To be done:
1. In the passage on poll aggregation, rewrite the portion starting with "Not all aggregators" and going on through "in Chapter 8.", changing "herding" to "poll clustering".
2. Decide whether each statement agrees with the passage on poll aggregation, answering yes or no and quoting the words that settle it: (a) Some aggregators draw on economic data or historic election results to smooth their estimates. (b) Biased individual polls have no effect on the aggregate. (c) Herding is covered in more detail in Chapter 8.

Page excerpt:
----

Not all aggregators are created equal. Some report a simple rolling average over a given time period. Others use sophisticated algorithms, such as Monte Carlo Markov Chain models, to account for outliers and sparse data. Still others utilize additional inputs like economic data or historic election results to “smooth” their estimates.
The aggregate is only as good as the individual polls that underpin it. Biased individual polls lead to biased aggregates. The “market of polls” can also have a gravitational force of its own. Polling outfits will closely watch the market average and in some cases seek to adjust their own results to reflect the general consensus. This is known as “herding” and can push the polls toward an artificial standard. We will discuss herding in more detail in Chapter 8.
In the preceding chapters, we detailed and then employed our total error framework to assess the quality of a single poll. As we saw there, many election misses come down to failing to correctly identify the voting population or accounting for coverage bias. We also saw how other forms of error, such as poor question formulation, can lead to significant analytic uncertainty.

----

Data provided:
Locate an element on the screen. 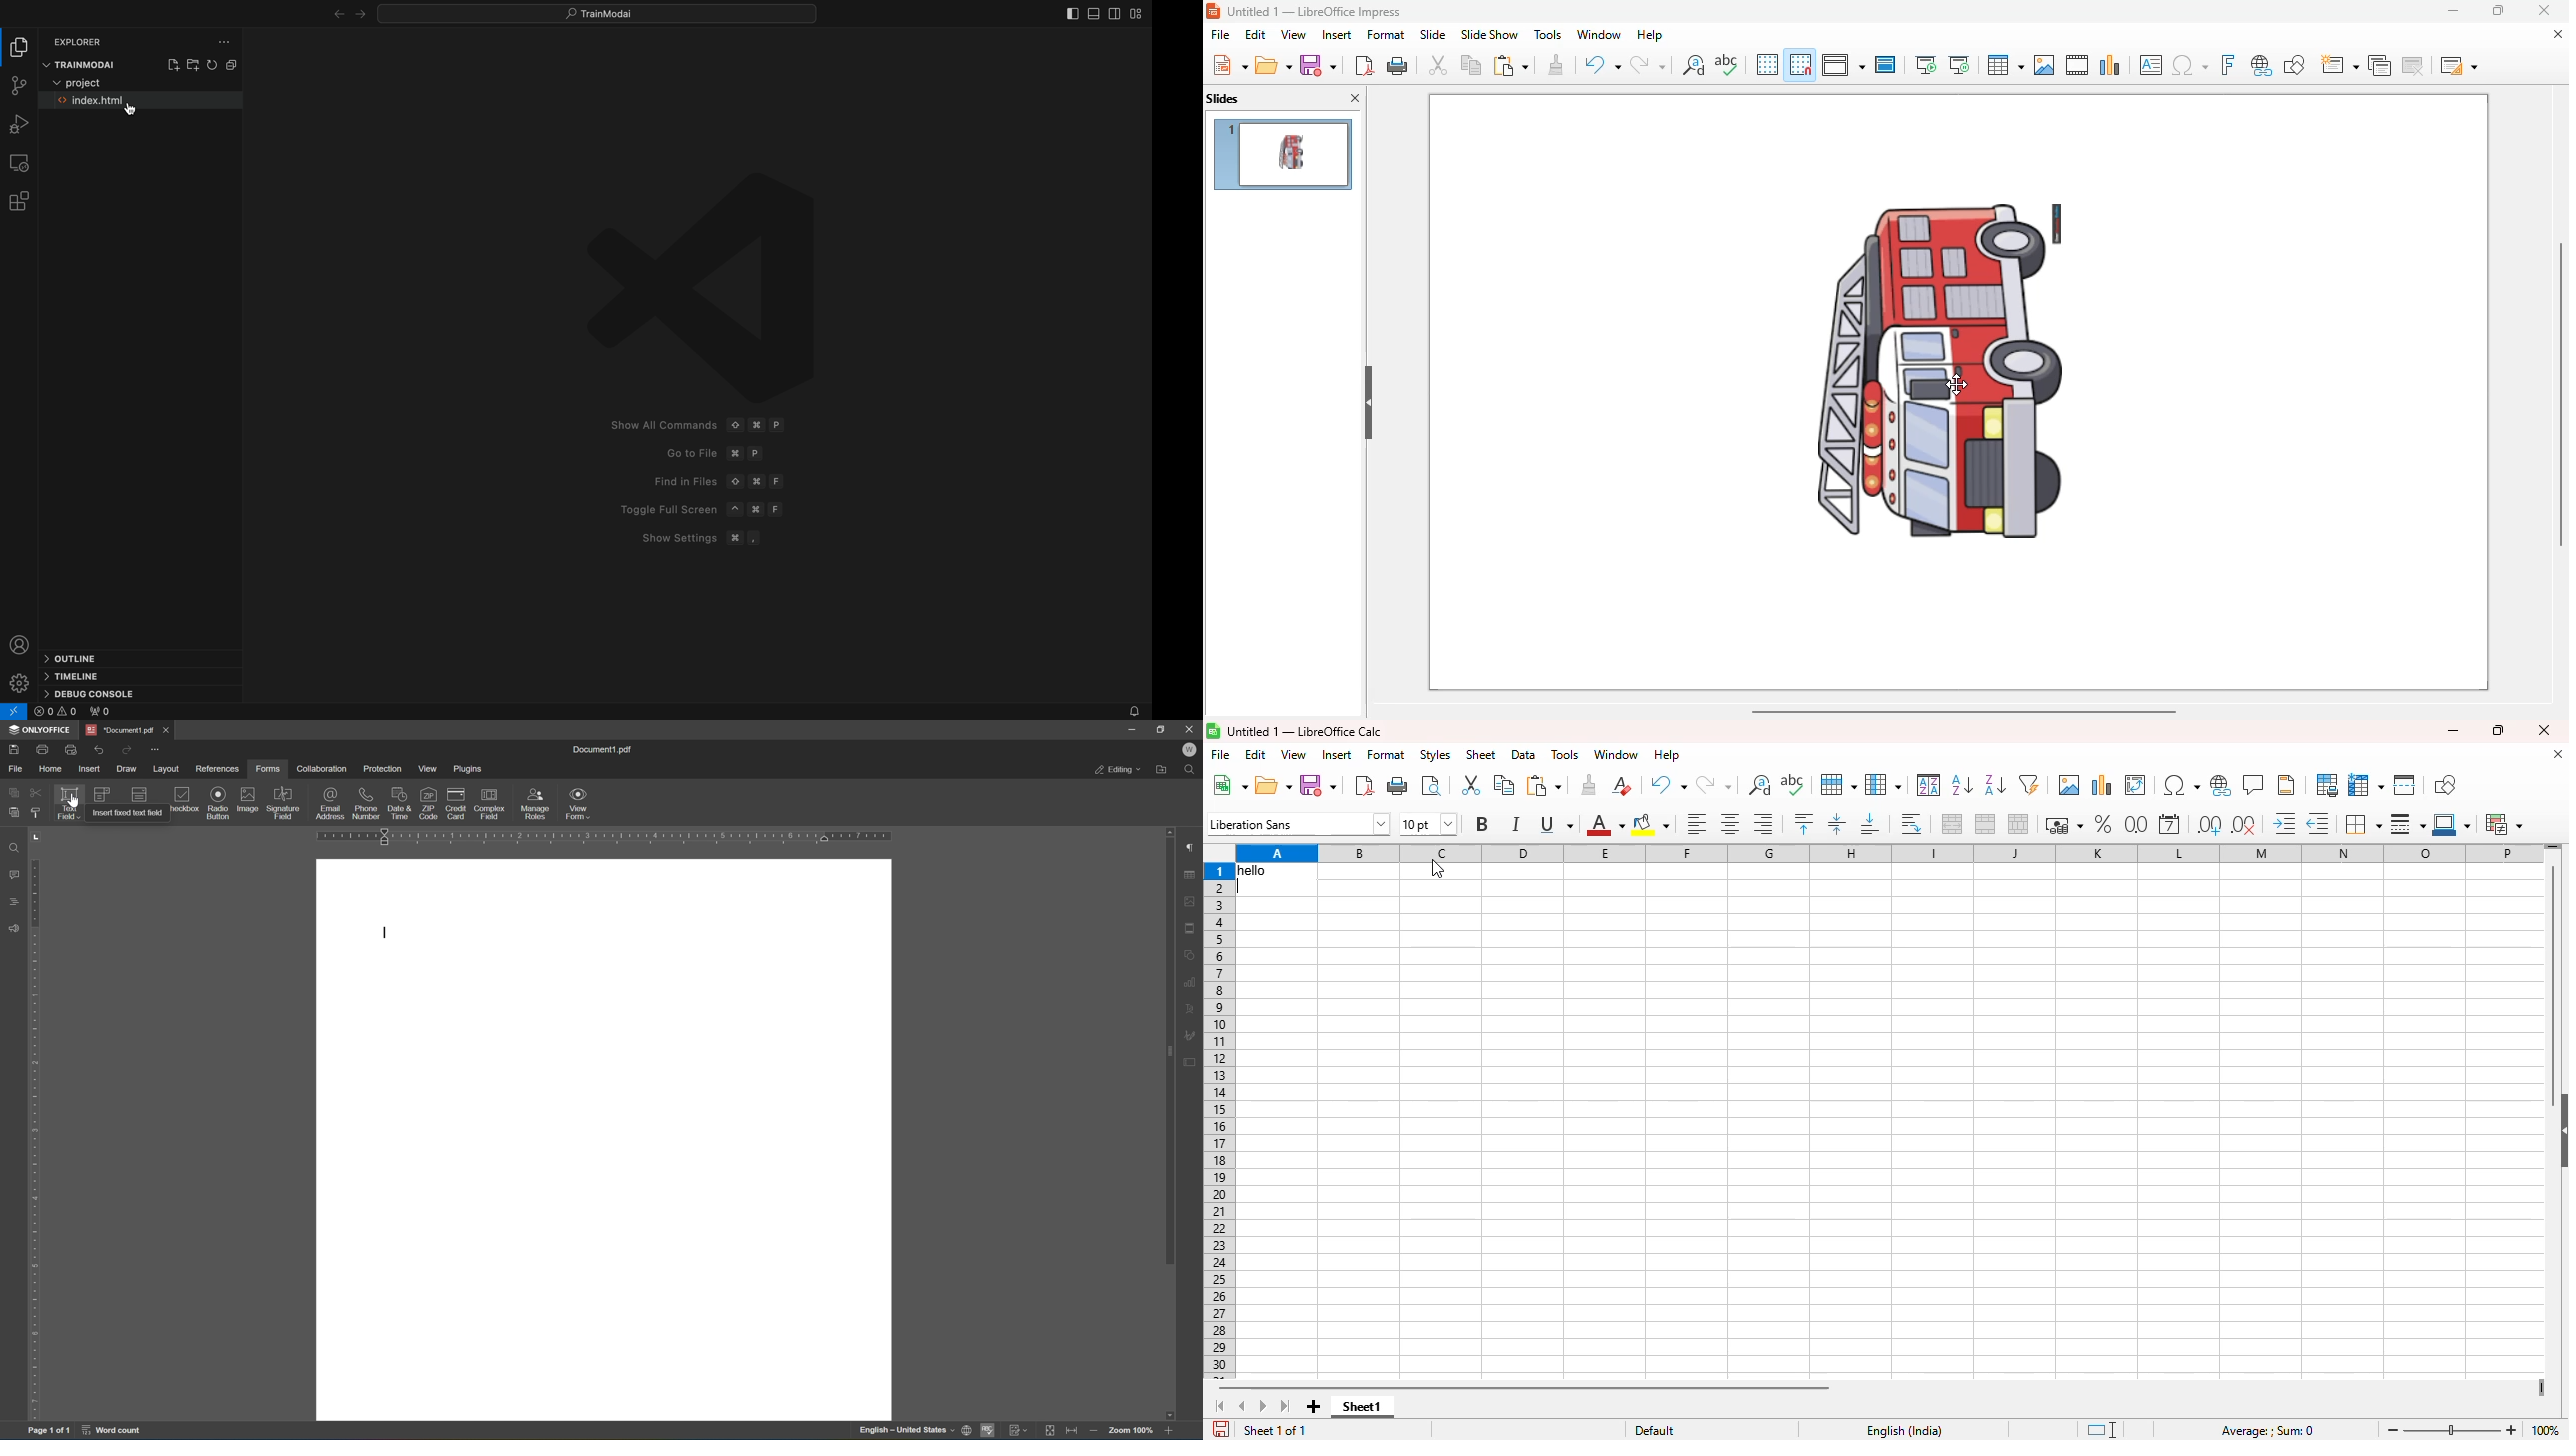 This screenshot has width=2576, height=1456. close is located at coordinates (165, 729).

----

Answers to the tasks:
1.
Not all aggregators are created equal. Some report a simple rolling average over a given time period. Others use sophisticated algorithms, such as Monte Carlo Markov Chain models, to account for outliers and sparse data. Still others utilize additional inputs like economic data or historic election results to “smooth” their estimates.
The aggregate is only as good as the individual polls that underpin it. Biased individual polls lead to biased aggregates. The “market of polls” can also have a gravitational force of its own. Polling outfits will closely watch the market average and in some cases seek to adjust their own results to reflect the general consensus. This is known as “poll clustering” and can push the polls toward an artificial standard. We will discuss poll clustering in more detail in Chapter 8.

2.
(a) Yes: "Still others utilize additional inputs like economic data or historic election results to “smooth” their estimates."
(b) No: "Biased individual polls lead to biased aggregates."
(c) Yes: "We will discuss herding in more detail in Chapter 8."